------ Items

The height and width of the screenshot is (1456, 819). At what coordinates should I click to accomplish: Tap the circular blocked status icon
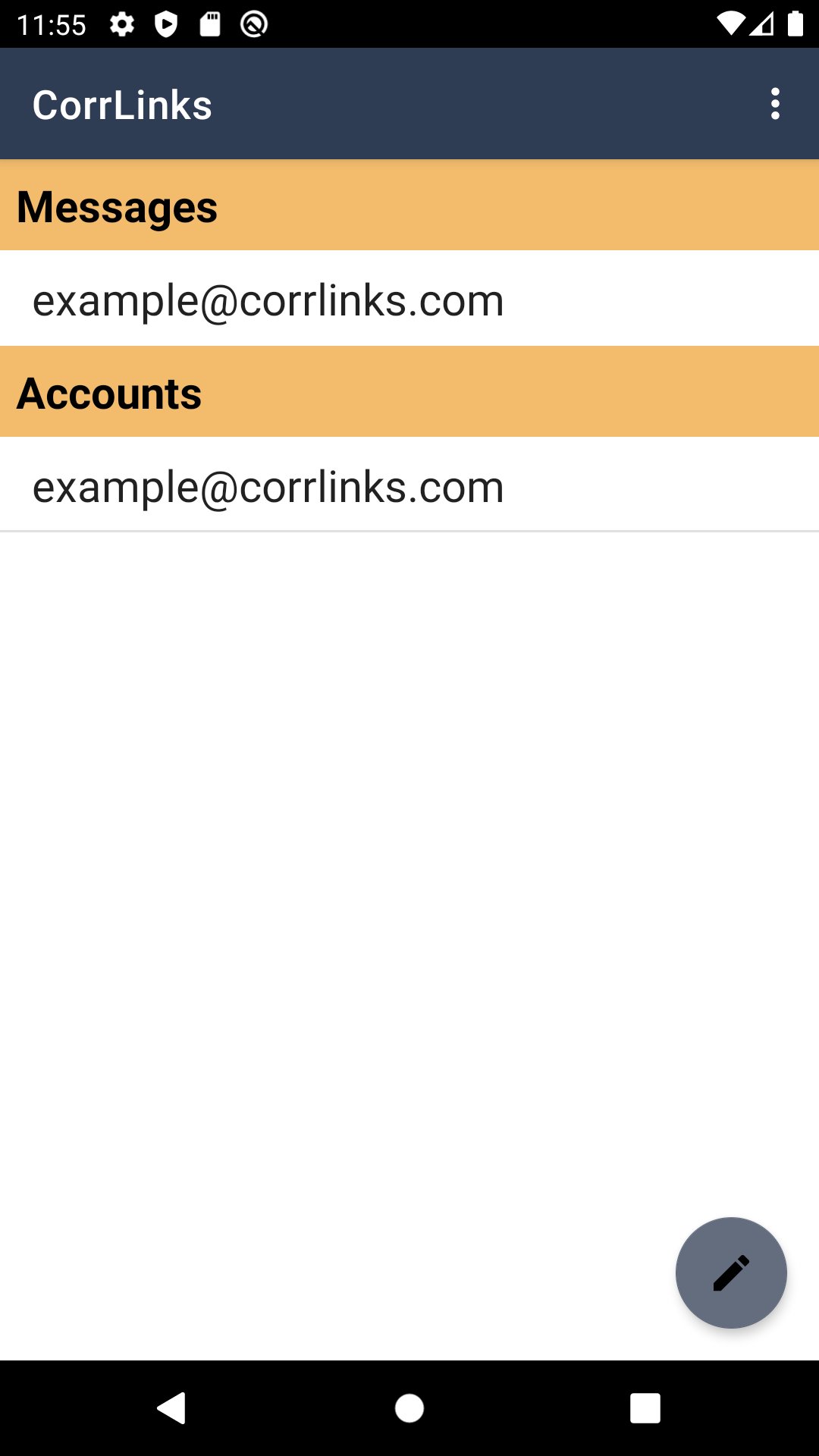(x=254, y=25)
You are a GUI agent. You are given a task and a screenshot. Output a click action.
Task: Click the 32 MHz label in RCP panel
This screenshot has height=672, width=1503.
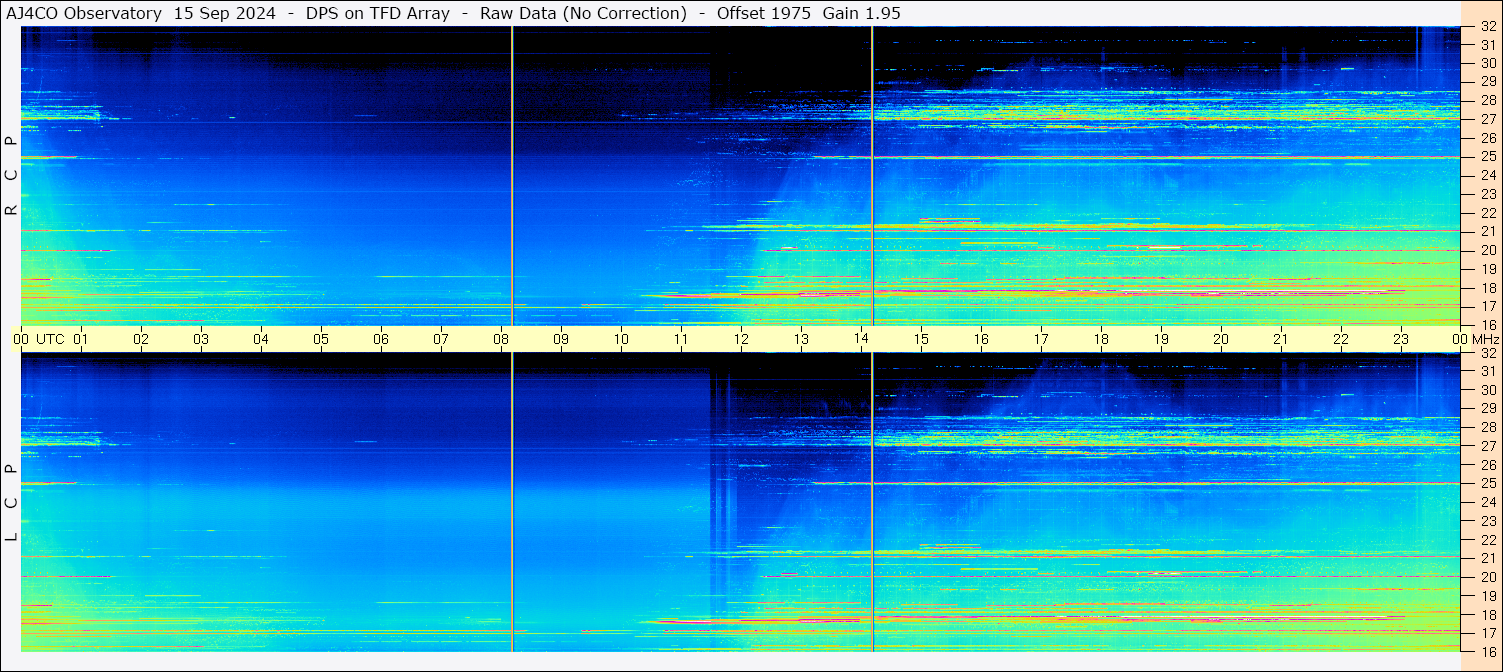[x=1487, y=27]
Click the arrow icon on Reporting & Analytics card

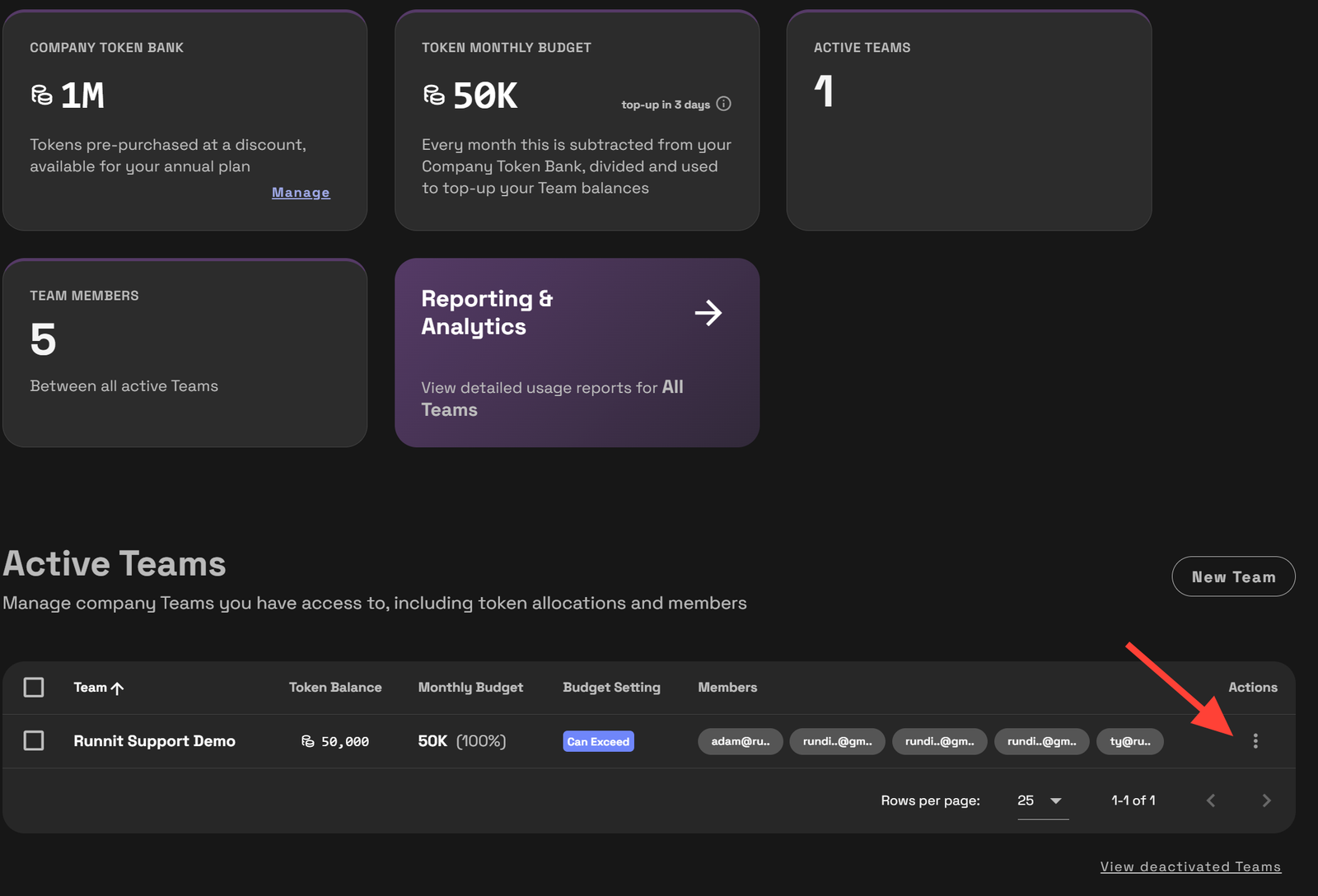click(708, 313)
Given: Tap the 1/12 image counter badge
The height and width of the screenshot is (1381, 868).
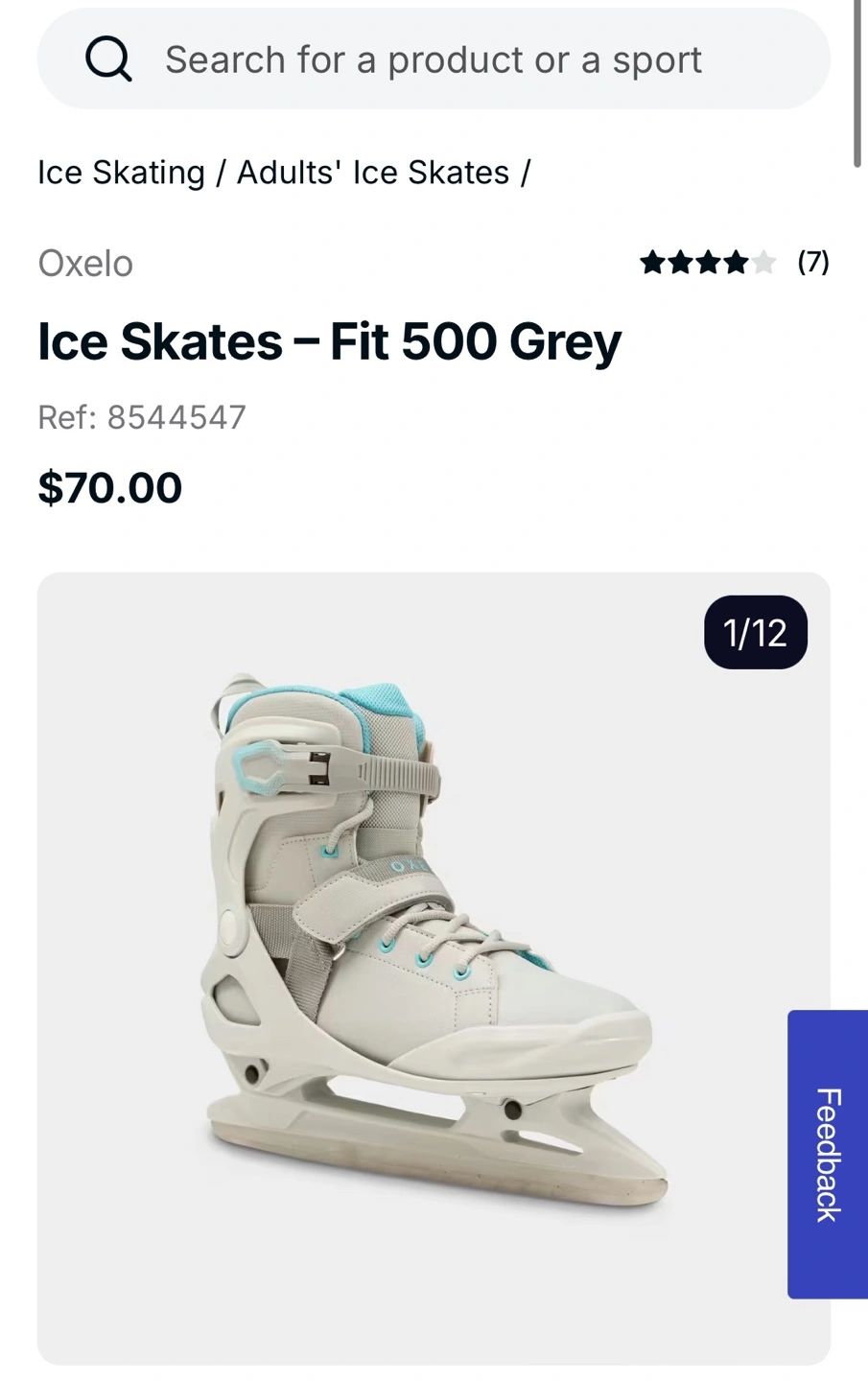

------------

What you will do
Rewrite the data above with "screenshot" renamed to "capture" throughout, changing nothing else and leaving out the pictures.

Correct result
The height and width of the capture is (1456, 819). At what coordinates should I click to accomplish: Tap the circular blocked status icon
(x=254, y=25)
You are a GUI agent. You are given a task and a capture. Output a click action.
Task: Click the 32 MHz label in RCP panel
This capture has height=672, width=1503.
[x=1487, y=27]
Click the arrow icon on Reporting & Analytics card

click(708, 313)
Given: Tap the 1/12 image counter badge
The height and width of the capture is (1381, 868).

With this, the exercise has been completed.